La compañía estaría concentrándose principalmente en áreas que el cliente no percibe directamente.
Un componente oculto podría aceptar una terminación menos perfecta siempre que continúe cumpliendo exactamente con sus requerimientos estructurales y funcionales.
De acuerdo con Nishihara, muchas de estas piezas ni siquiera son visibles para el consumidor.
Esta filosofía podría reducir desperdicios y rechazos durante el proceso de fabricación.
LA PRESIÓN DE LOS FABRICANTES CHINOS
El contexto de la industria también ayuda a explicar por qué Toyota está buscando estas eficiencias.
Fabricantes chinos como BYD, Geely y Chery han logrado reducir significativamente sus ciclos de desarrollo y lanzar vehículos a precios altamente competitivos.
Toyota continúa siendo uno de los fabricantes de mayor volumen del mundo, pero la transformación del mercado obliga incluso a los grupos más grandes a revisar sus estructuras internas.

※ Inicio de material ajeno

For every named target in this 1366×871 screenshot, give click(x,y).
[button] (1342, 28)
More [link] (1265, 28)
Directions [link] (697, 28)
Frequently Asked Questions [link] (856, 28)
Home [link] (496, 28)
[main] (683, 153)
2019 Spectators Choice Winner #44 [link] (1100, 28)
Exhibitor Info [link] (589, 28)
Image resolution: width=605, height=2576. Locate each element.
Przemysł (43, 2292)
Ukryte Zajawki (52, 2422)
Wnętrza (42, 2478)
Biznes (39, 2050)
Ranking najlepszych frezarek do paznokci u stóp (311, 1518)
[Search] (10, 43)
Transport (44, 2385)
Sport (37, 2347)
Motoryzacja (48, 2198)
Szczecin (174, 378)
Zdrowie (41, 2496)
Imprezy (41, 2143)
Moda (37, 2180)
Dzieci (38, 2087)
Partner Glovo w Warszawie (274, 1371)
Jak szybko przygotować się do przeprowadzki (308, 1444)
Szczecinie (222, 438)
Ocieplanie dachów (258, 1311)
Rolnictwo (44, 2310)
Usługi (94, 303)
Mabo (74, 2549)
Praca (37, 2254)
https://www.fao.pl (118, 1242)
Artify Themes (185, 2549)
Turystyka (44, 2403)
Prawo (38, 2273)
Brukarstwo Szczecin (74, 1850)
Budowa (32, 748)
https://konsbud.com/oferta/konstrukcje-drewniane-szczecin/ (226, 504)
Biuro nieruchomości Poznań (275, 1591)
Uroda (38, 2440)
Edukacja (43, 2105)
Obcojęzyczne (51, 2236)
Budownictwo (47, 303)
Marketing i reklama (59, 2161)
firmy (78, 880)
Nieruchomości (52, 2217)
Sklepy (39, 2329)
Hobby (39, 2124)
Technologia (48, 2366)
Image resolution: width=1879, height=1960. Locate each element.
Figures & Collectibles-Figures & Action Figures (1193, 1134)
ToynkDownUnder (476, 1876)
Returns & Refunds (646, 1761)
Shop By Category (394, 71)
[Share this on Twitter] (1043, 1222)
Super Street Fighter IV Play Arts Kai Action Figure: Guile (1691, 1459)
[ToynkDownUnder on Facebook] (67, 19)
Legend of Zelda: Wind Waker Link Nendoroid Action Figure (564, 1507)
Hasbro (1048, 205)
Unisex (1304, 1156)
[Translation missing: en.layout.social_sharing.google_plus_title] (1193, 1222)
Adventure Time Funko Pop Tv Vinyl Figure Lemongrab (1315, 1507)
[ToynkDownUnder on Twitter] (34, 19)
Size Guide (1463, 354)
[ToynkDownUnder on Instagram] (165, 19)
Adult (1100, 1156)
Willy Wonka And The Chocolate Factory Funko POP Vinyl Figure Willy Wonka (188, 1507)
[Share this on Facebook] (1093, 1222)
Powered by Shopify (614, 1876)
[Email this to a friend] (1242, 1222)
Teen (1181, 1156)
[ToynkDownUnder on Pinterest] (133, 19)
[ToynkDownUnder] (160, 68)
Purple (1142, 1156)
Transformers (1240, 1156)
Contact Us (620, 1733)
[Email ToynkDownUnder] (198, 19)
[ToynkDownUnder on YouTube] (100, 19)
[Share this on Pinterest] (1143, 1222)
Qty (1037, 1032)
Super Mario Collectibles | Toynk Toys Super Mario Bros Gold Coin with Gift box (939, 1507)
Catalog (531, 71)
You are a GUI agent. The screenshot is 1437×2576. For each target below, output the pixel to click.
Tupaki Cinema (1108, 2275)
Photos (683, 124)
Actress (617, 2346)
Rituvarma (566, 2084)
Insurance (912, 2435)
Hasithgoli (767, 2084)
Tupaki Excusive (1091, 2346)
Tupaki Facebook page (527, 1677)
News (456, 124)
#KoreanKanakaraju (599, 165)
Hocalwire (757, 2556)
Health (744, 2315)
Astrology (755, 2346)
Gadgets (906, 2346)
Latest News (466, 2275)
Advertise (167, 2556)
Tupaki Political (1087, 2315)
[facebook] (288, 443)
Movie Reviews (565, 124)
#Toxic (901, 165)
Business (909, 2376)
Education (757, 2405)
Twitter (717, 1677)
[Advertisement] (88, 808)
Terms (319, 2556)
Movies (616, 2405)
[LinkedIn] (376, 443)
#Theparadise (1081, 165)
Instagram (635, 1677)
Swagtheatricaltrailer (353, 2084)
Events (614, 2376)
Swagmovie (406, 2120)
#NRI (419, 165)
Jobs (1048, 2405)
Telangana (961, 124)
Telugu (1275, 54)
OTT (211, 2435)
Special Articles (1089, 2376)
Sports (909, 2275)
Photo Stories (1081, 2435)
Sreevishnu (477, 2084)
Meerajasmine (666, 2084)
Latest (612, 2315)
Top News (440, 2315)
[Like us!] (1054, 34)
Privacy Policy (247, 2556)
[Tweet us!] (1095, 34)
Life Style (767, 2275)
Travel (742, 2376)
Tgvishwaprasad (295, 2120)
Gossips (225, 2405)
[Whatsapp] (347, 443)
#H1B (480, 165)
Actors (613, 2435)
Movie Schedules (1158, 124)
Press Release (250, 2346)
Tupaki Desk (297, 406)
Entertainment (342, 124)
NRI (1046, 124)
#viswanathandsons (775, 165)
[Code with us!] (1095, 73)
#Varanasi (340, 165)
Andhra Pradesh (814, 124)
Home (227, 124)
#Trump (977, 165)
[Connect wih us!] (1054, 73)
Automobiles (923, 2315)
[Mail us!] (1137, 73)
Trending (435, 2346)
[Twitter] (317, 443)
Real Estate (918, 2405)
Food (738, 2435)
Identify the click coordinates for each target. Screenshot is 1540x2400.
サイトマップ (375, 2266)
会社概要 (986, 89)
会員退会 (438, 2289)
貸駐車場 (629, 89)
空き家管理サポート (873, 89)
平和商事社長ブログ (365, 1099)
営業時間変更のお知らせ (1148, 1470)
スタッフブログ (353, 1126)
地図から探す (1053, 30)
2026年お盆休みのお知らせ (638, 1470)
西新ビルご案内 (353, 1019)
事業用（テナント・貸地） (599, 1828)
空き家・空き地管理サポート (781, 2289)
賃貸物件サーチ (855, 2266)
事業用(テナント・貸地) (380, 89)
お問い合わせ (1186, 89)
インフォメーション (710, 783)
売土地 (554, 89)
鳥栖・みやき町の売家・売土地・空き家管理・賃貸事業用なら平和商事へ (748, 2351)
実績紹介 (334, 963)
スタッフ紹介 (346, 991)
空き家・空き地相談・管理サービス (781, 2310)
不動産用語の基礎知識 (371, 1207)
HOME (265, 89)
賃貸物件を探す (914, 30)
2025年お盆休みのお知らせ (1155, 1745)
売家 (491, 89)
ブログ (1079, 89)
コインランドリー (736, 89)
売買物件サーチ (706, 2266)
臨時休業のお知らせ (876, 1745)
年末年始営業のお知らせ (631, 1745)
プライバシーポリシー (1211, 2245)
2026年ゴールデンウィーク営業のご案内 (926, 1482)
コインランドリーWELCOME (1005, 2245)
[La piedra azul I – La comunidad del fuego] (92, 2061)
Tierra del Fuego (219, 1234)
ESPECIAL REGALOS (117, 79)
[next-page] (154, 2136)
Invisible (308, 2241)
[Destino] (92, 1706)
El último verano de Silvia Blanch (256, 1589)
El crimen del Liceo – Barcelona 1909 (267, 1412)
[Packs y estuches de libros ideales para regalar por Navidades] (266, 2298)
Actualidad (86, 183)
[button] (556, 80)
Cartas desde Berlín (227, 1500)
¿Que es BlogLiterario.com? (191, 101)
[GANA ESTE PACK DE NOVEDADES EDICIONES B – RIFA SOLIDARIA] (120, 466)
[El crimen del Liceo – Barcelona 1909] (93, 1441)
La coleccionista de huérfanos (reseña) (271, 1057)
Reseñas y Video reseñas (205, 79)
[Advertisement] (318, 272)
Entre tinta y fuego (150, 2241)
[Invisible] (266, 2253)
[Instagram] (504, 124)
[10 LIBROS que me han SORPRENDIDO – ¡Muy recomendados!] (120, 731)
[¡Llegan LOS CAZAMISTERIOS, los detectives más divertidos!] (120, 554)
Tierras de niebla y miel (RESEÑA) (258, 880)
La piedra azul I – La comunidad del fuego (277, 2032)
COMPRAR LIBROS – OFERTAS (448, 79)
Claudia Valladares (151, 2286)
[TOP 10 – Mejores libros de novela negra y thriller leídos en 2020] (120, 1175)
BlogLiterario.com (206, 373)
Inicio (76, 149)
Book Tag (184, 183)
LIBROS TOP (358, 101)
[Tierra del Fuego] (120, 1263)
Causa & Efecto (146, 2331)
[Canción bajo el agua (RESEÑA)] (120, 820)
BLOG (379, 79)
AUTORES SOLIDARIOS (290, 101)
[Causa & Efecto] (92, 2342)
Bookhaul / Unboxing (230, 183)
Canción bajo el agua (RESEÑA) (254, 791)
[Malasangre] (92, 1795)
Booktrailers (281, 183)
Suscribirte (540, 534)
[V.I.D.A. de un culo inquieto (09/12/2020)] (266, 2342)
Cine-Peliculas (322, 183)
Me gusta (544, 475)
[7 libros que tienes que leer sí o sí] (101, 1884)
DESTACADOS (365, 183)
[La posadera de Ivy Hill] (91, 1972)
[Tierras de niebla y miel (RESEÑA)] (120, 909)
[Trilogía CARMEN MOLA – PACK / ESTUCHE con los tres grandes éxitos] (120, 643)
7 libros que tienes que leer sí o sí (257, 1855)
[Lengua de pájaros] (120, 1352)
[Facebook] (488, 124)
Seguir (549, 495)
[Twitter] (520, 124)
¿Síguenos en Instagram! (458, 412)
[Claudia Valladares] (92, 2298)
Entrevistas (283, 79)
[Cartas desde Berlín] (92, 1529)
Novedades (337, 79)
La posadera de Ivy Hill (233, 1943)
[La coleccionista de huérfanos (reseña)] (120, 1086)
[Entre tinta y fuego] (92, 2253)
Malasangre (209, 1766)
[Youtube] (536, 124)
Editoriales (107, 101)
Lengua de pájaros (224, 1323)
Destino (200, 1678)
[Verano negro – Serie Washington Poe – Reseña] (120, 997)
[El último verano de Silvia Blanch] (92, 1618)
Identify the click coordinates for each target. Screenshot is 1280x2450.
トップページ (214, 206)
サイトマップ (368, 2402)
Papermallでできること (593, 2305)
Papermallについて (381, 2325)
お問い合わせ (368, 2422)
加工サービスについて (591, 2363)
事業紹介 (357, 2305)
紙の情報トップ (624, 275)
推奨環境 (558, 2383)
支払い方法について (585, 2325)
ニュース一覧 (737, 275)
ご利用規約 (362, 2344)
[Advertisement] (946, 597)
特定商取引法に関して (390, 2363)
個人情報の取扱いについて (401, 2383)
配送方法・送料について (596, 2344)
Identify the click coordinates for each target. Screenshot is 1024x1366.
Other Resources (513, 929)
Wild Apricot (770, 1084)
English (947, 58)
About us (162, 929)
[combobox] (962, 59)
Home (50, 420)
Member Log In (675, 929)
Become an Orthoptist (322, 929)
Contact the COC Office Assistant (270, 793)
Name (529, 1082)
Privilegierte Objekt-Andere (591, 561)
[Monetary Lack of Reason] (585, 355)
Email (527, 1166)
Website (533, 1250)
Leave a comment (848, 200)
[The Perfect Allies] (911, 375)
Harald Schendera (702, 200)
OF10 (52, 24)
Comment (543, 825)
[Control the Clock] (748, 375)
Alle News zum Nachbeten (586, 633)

La compañía vendió más de 10.5 millones de vehículos durante 2025, incluyendo Lexus, manteniéndose como líder mundial de ventas por sexto año consecutivo.
Sin embargo, vender más vehículos no garantiza necesariamente mayores márgenes.
Para Toyota, reducir costos estructurales podría convertirse en una herramienta tan importante como aumentar el volumen.

UNA TOYOTA MÁS SIMPLE
La estrategia no significa necesariamente que Toyota vaya a comenzar inmediatamente a eliminar modelos.
Kon ha indicado que la compañía está todavía identificando áreas que pueden mejorarse antes de tomar decisiones importantes sobre su catálogo.
Pero el mensaje desde la dirección comienza a ser claro.
Toyota quiere reducir variantes, simplificar componentes y eliminar procesos que aumentan los costos sin aportar suficiente valor al vehículo.
En una industria donde el desarrollo de software, electrificación y nuevas baterías requiere inversiones multimillonarias, ahorrar incluso pequeñas cantidades por vehículo puede representar cientos de millones de dólares cuando se multiplica por más de diez millones de unidades anuales.
La reducción de piezas podría parecer una modificación relativamente sencilla, pero aplicada a la escala de Toyota puede convertirse en una de las herramientas más importantes para proteger sus márgenes durante los próximos años.